Thanks for backing out, I'll work on resolving this assertion issue.

Flags: needinfo?(jryans)

I suspect it will be a slow process for me to move forward here... So far, I have tried naively removing the failing assertion (it should not matter on macOS, but may be more critical on other platforms, unsure so far). This avoids the assertion crashes, but there are still various DevTools, browser chrome, and WPT reftest failures.

I'll try looking through these in more detail, but if anyone has theories, please do let me know. 😄

It seems surprising to me that we're getting into the occluded state while run tests in automation (which I assume is what's happening).

We could consider disabling the pause code when running automated tests as a workaround, but it'd be good to understand why this happens.

See Also: → 1664472

Thanks, I'll try to investigate whether that is indeed what's happening. I haven't had much time for this bug recently, but I'd definitely like to see this get over the line and merged, so I'll attempt to make some time in the next week or so.

Ryan, thanks so much for your continued work on this! It will be so awesome once this lands!

Some investigation suggests that indeed, we do get into an occluded state while running tests. It seems to happen during browser startup and shutdown, and perhaps this races with state in the compositor, causing things to get a bit confused. The intermittent test failures here seem to be more likely to occur when the browser is restarted mid-test-run, as e.g. WPT reftests will do for each directory.

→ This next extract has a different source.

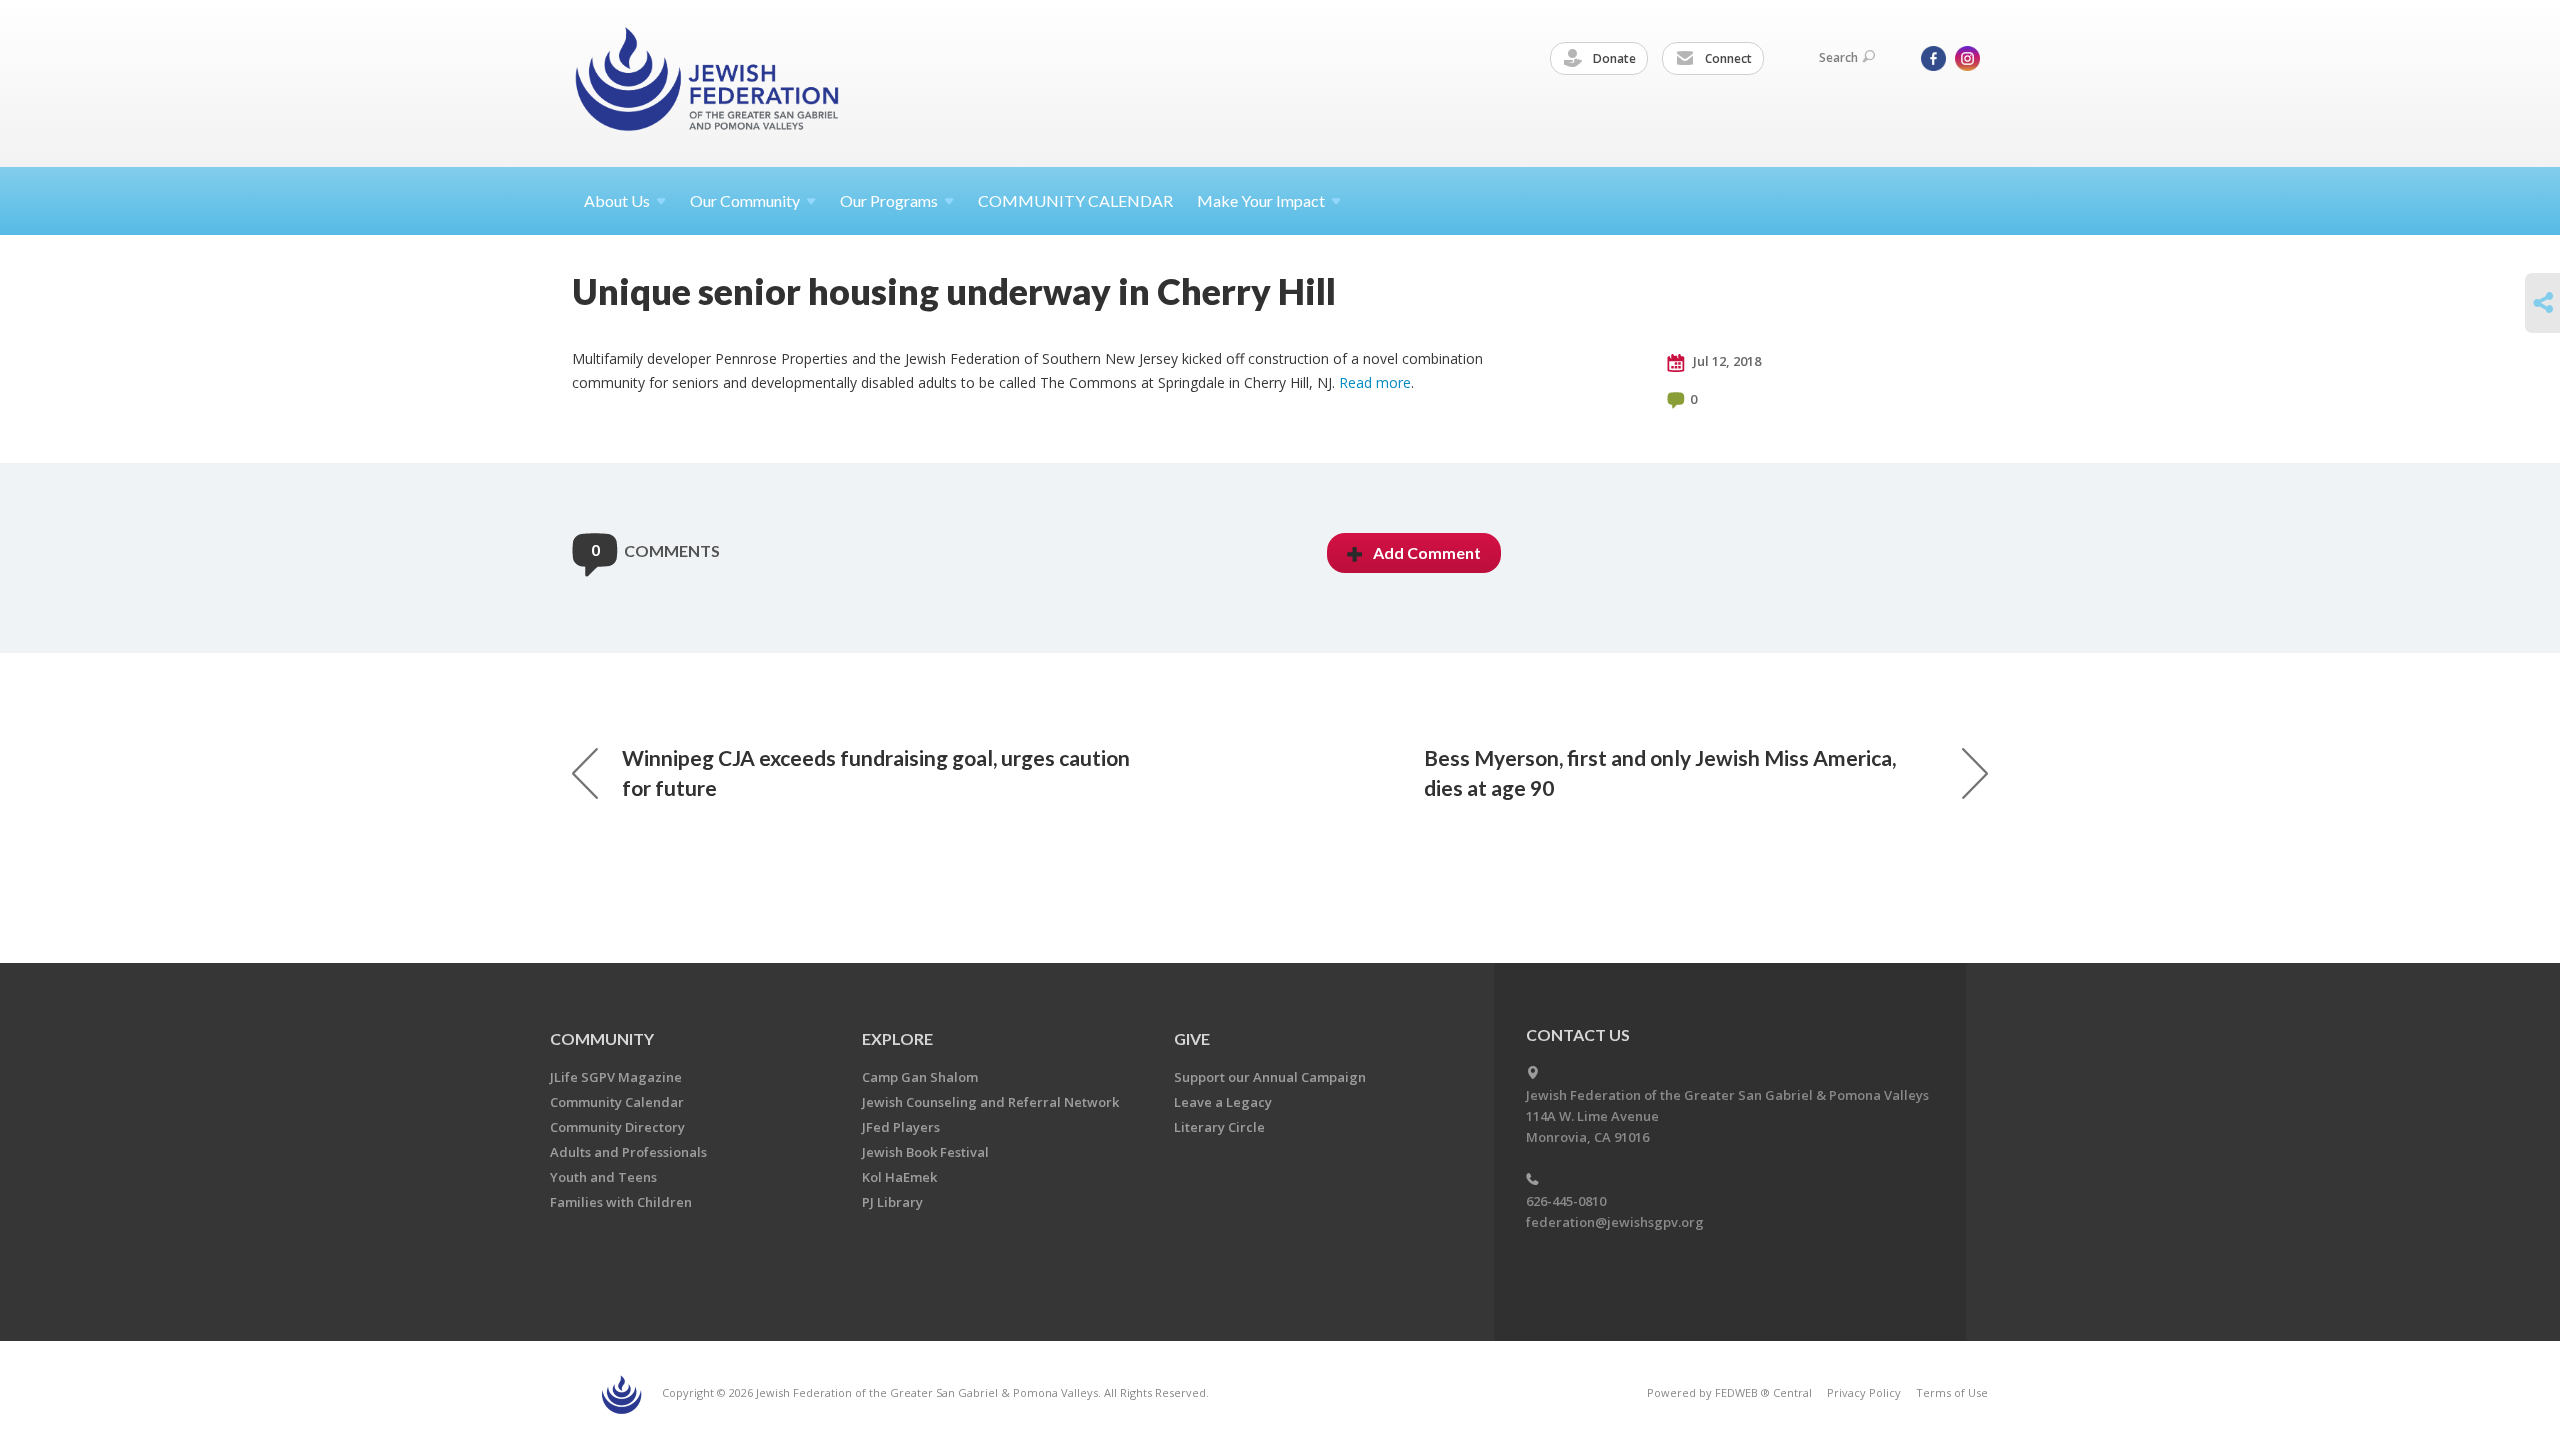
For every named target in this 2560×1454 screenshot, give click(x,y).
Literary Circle (1219, 1127)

A fresh try run suggests that using only window minimize events to pause (rather than the noisier occlusions events that can happen in more situations) avoids the test failures while still solving the core problem here.

Assuming that continues looking good, I'll revise the patches here with that approach.

The new approach using minimized only is looking good:

As part of refreshing the patches, I have added a (default enabled) pref widget.pause-compositor-when-minimized so we can easily control this feature if needed. I noticed today is the soft freeze for 82, so I'll wait until the tree reopens for 83 before trying another landing.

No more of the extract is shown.